● **Sayfa**
# # # # # # #
Marmid Romanı ve II. Baskı üzerine

Bellek her zaman umursamaz değildir aslında İçinde bulunduğumuz çağ, karşı karşıya olduğumuz fiziksel ve düşünsel çöküş, nükleer tahribat, Çevre sorunları, toplumsal sorunların yığın sorunlarına dönüşmesi ve daha bir sürü kozmik sarmal… Ancak yine de bellek, kırıntılarına hükmeden bir genetikle konuşur… Toplum mühendisleri tarafından amaçları doğrultusunda kullanılan birçok gelişme, bireyin besi ortamı olan doğal yaşamı yok […]

Bellek her zaman umursamaz değildir aslında

İçinde bulunduğumuz çağ, karşı karşıya olduğumuz fiziksel ve düşünsel çöküş, nükleer tahribat, Çevre sorunları, toplumsal sorunların yığın sorunlarına dönüşmesi ve daha bir sürü kozmik sarmal…

Ancak yine de bellek, kırıntılarına hükmeden bir genetikle konuşur…

Toplum mühendisleri tarafından amaçları doğrultusunda kullanılan birçok gelişme, bireyin besi ortamı olan doğal yaşamı yok etmekle kalmayıp, bireyselliğini, kültürünü ve yapısı gereği en çok ihtiyaç duyduğu, ilişki kurma yetisinin yok olmasına neden olmuştur.

Aslında İnsan üzerine konuşmanın en zor tarafı, insanların hepsini, aynı torbadan çekilmeyi bekleyen bireyler olarak tanımlamamızdan kaynaklanıyor.

Modern dünyanın yarattığı kolaycı başarılar, makineleşen tüketimle birlikte makineleşen toplumu da beraberinde getirdi.

Yok etmenin bir görev olarak tanımlandığı bir dünyada, Marmid romanı, bir korku durumu olarak tanımlansa bile, modern dünyanın yarattığı doyumsuz iktidarların tüketim kalıplarından kaçarak, bilinçli korkuyla, korunaklı bir evren yaratmayı hedefliyor…

2010 senesinde I. Baskısı (Kurgu Kültür Merkezi yayınları) ve 2023 senesinde II. Baskısı (Aleni Kitap, İsim benzerliğinden dolayı ikinci baskı, Murad Evrim Demirkol adıyla yayımlandı…)
# # # # # # #
● **Veri satırları**
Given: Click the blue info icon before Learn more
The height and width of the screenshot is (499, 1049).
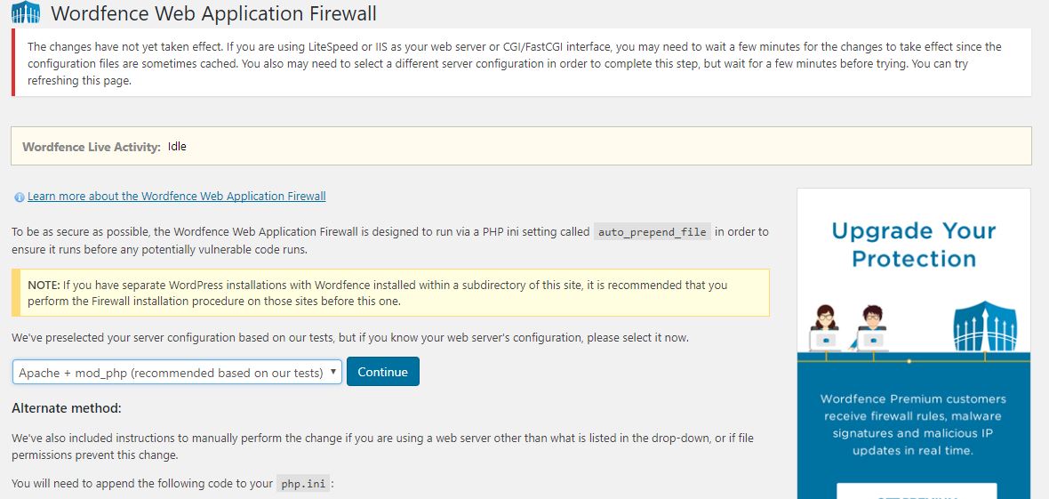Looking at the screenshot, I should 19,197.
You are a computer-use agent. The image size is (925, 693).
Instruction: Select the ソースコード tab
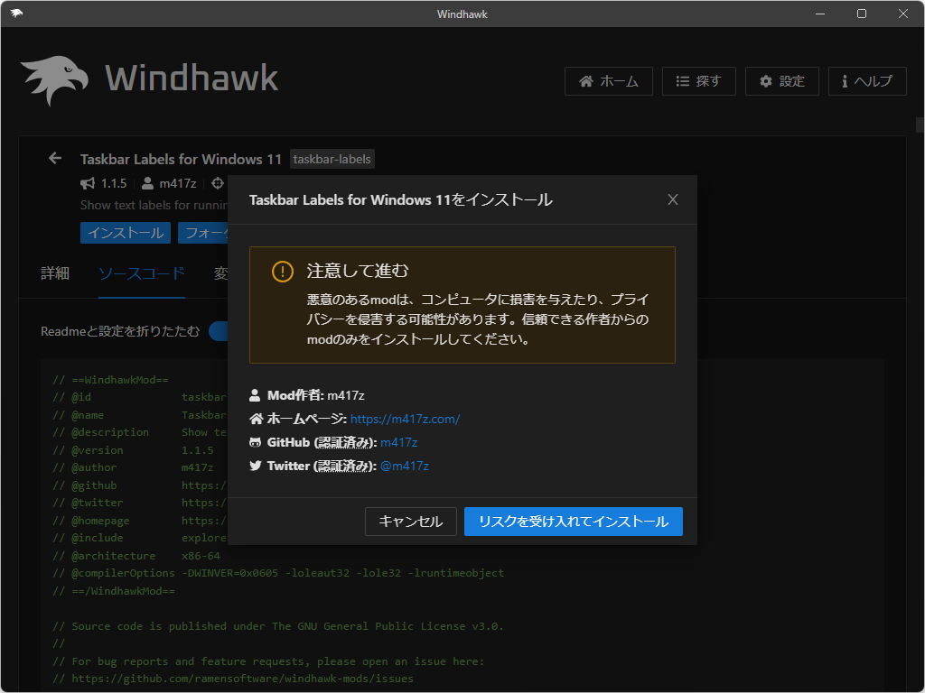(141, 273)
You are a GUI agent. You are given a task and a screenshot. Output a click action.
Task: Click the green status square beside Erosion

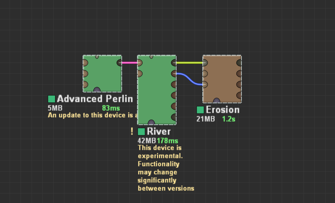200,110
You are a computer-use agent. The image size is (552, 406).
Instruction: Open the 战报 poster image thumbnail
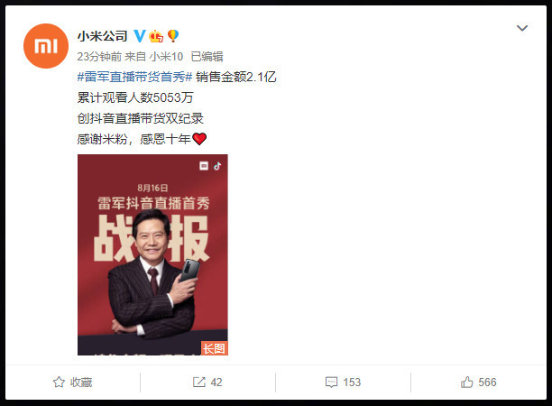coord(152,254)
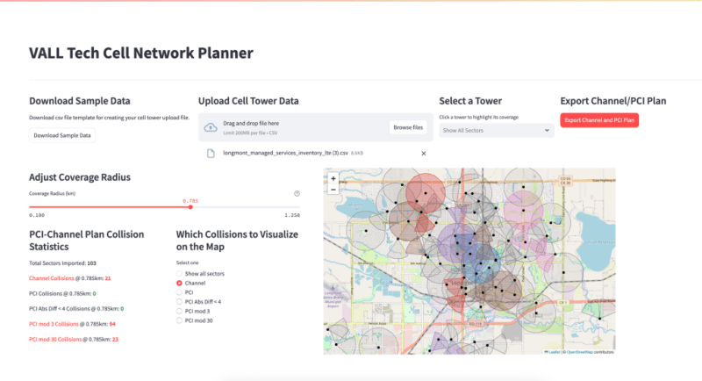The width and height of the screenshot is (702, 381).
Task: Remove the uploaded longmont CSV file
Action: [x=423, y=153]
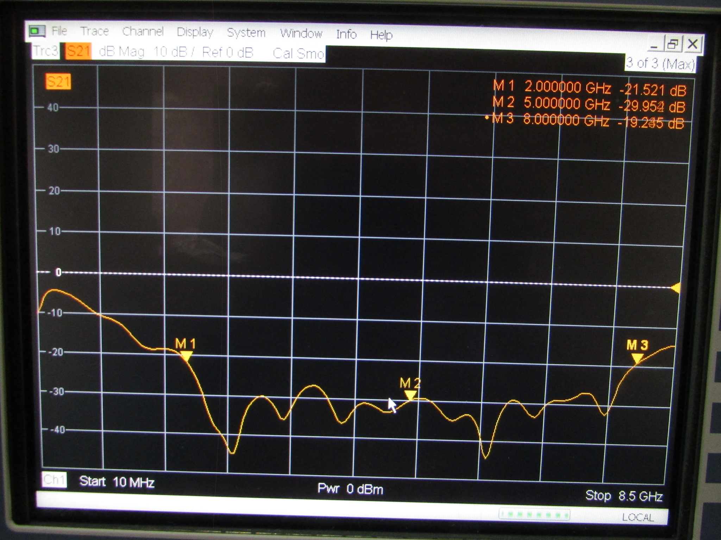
# # # # # # #
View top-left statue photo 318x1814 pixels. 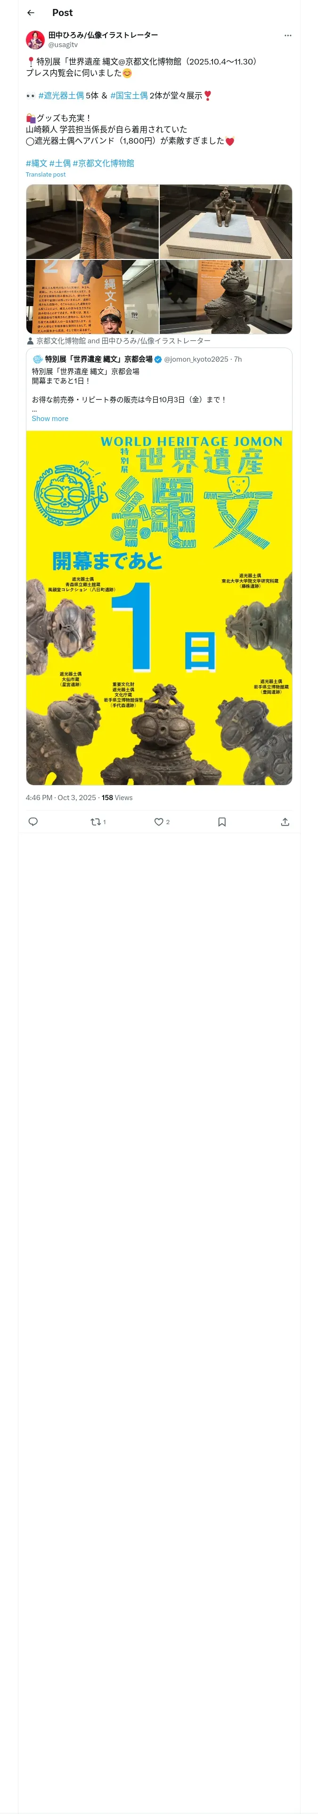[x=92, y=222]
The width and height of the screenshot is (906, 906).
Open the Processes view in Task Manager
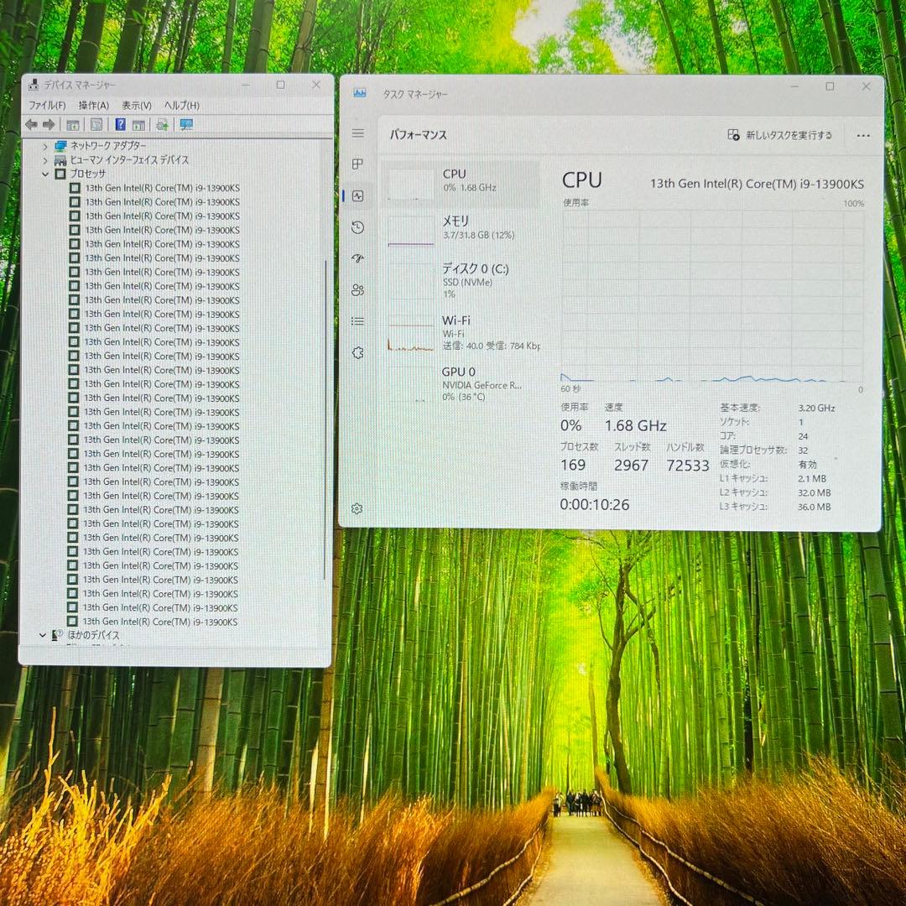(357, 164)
# # # # # # #
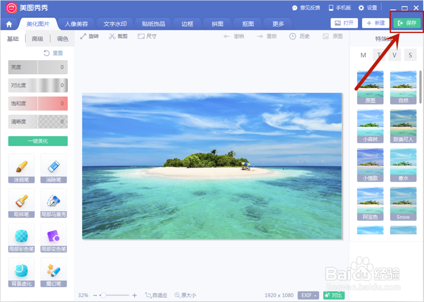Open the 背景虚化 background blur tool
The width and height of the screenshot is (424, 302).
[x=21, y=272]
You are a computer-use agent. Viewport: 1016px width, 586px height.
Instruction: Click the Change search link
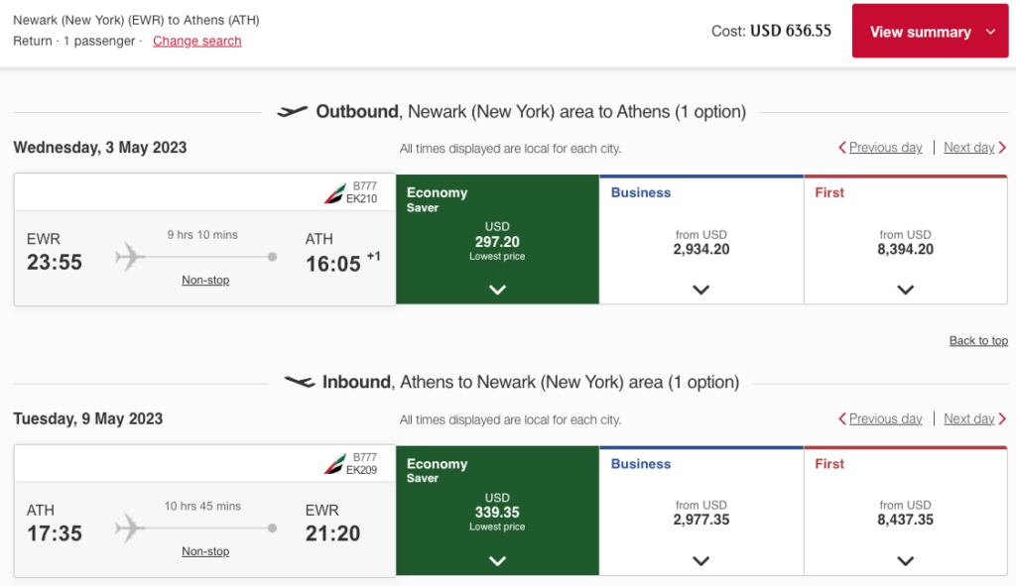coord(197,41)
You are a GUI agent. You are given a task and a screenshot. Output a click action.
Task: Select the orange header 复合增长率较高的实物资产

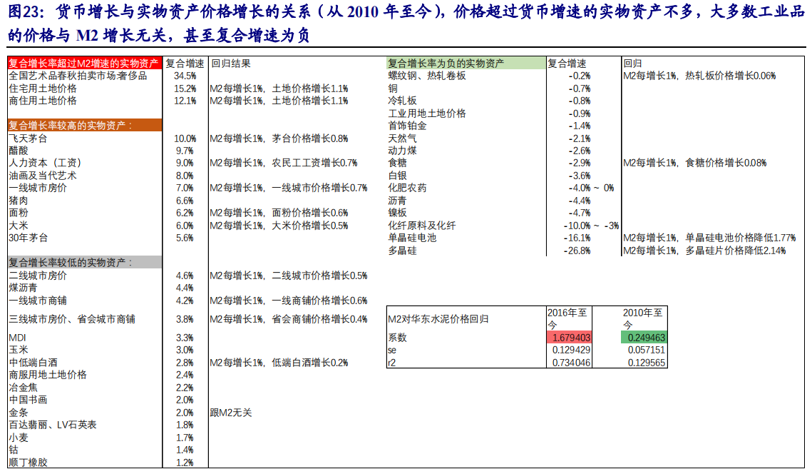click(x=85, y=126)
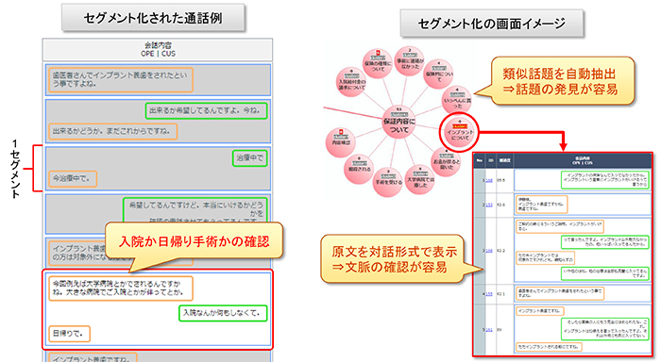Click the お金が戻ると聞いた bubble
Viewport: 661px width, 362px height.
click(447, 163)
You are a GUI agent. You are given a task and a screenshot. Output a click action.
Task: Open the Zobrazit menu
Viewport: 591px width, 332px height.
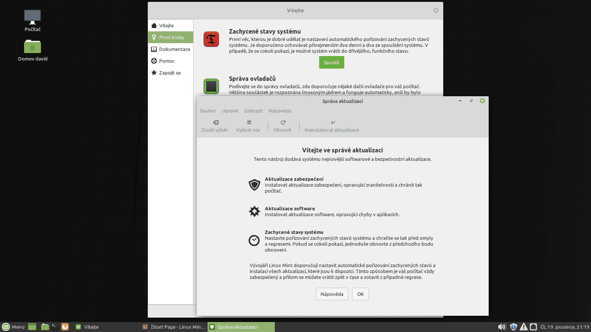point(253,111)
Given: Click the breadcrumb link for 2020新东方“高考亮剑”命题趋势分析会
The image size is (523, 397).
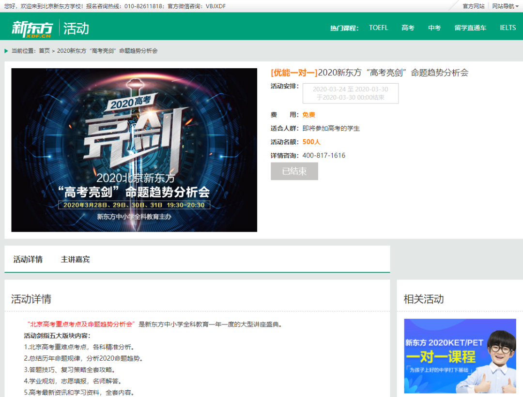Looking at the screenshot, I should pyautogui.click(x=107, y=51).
# # # # # # #
● **Yapılacak iş**
Marmid romanı ve ikinci baskısı hakkındaki yazıyı son cümlesinden sonra gelecek biçimde sürdürün.

● **Çıktı**
Marmid’in en önemli karakterlerinden Deniz’in bilinçli korkusu ve avuçlarıyla başlamak istiyorum aslında…

Kendi romanını anlatmak ya da anlamak… Kendi yarattığın karakterle sınanmak…

Deniz’in avuçları ve avuçlarıyla yaşadığı kırılgan okumalar; gerek ülkemizin, gerek dünyadaki diğer ülkelerin tarihini; mitoloji, felsefe, psikoloji, bilim, şiir, müzik, resim bağlamında, okuyucuyla kıyaslamalı bir anlatım ilişkisine girerek aktarıyor…

Romanın en önemli karakteri Deniz, okuyucuya ulaşmak ve mesajlarını iletmek için, aynalar ve Anahtar deliklerini kullanıyor…

Korkmamak, korunmak, güvende yaşamak en önemli önceliğidir Deniz’in…

Kavramlar o kadar çatışkılı ki, sanal bir dünyanın neresinde olduğunuza karar veremiyorsunuz. Biz kabul etsek de etmesek de, sistemler talepleri doğrultusunda toplumlar yaratmakta bir hayli yol kat ettiler.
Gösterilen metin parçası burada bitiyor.